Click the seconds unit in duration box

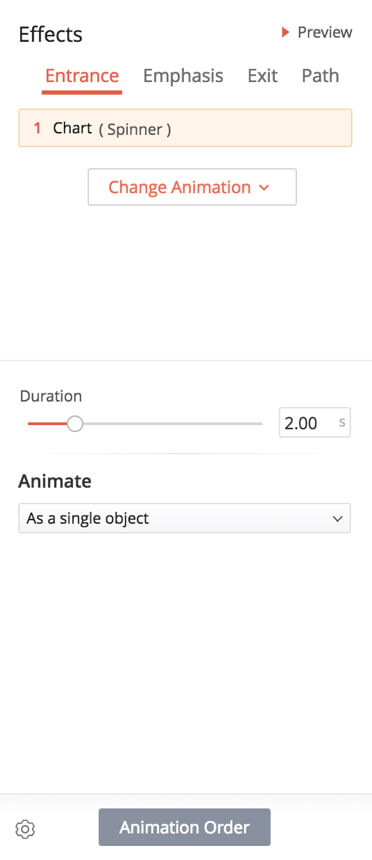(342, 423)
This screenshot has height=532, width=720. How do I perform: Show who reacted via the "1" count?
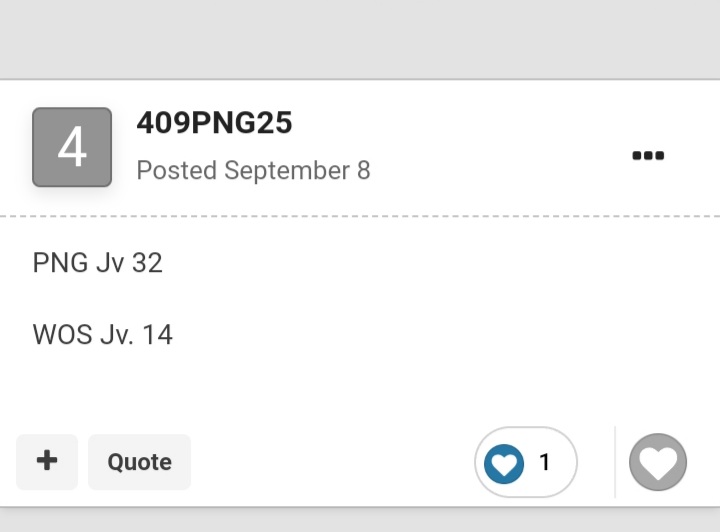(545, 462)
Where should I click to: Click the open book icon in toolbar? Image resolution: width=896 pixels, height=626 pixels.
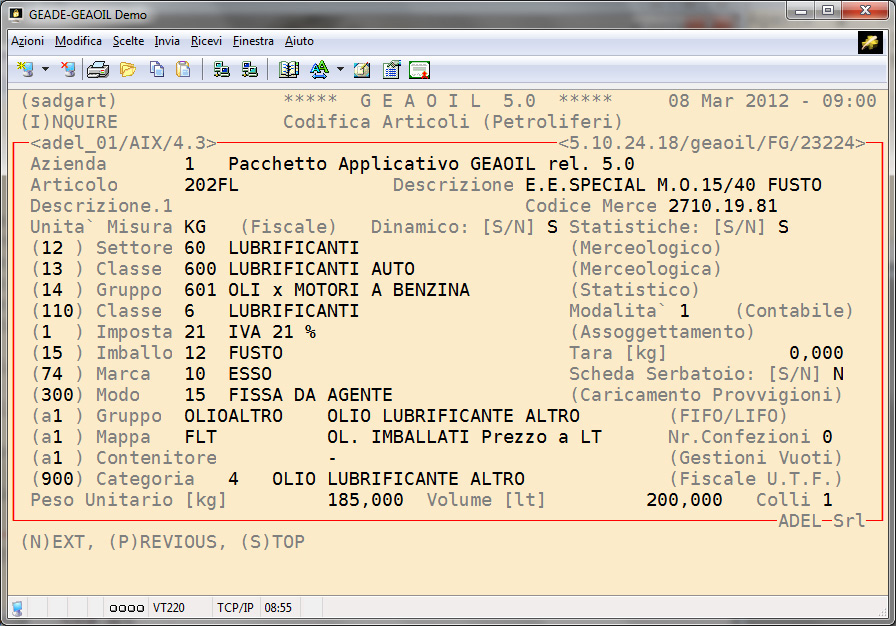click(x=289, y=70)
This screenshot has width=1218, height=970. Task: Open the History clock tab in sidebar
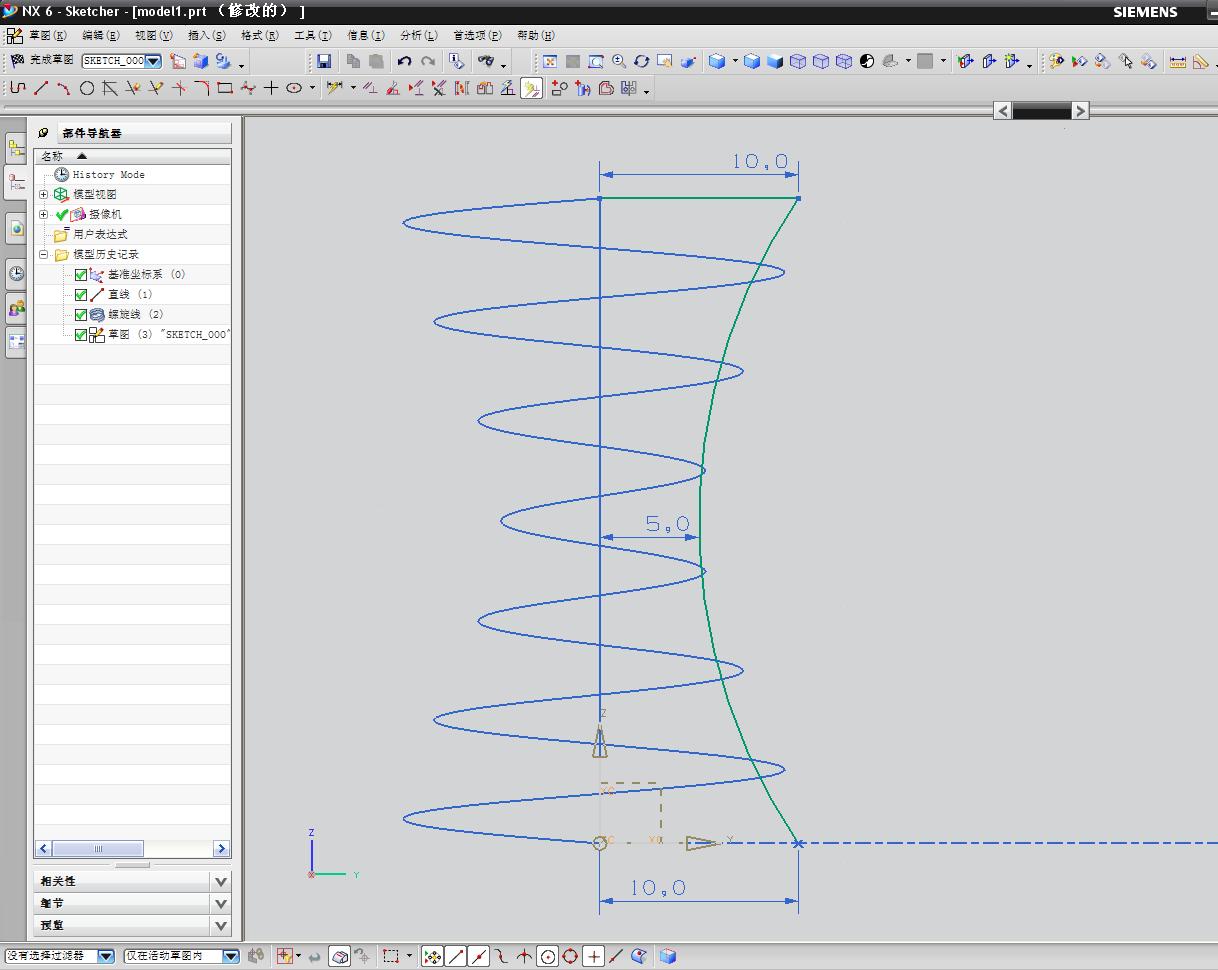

* * *

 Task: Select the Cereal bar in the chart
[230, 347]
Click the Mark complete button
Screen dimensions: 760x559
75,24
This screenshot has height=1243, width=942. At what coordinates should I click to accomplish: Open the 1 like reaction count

» EXERCISE OBJECTIVE
To complete this exercise, transcribe exactly the lines above from the one that holds "Where should I" through the one that holds "This screenshot has width=1218, height=970.". Pictures stay out.

» YOUR SOLUTION
Where should I click to: Click the open book icon in toolbar? Image resolution: width=896 pixels, height=626 pixels.
click(x=289, y=70)
This screenshot has width=1218, height=970. Task: Open the History clock tab in sidebar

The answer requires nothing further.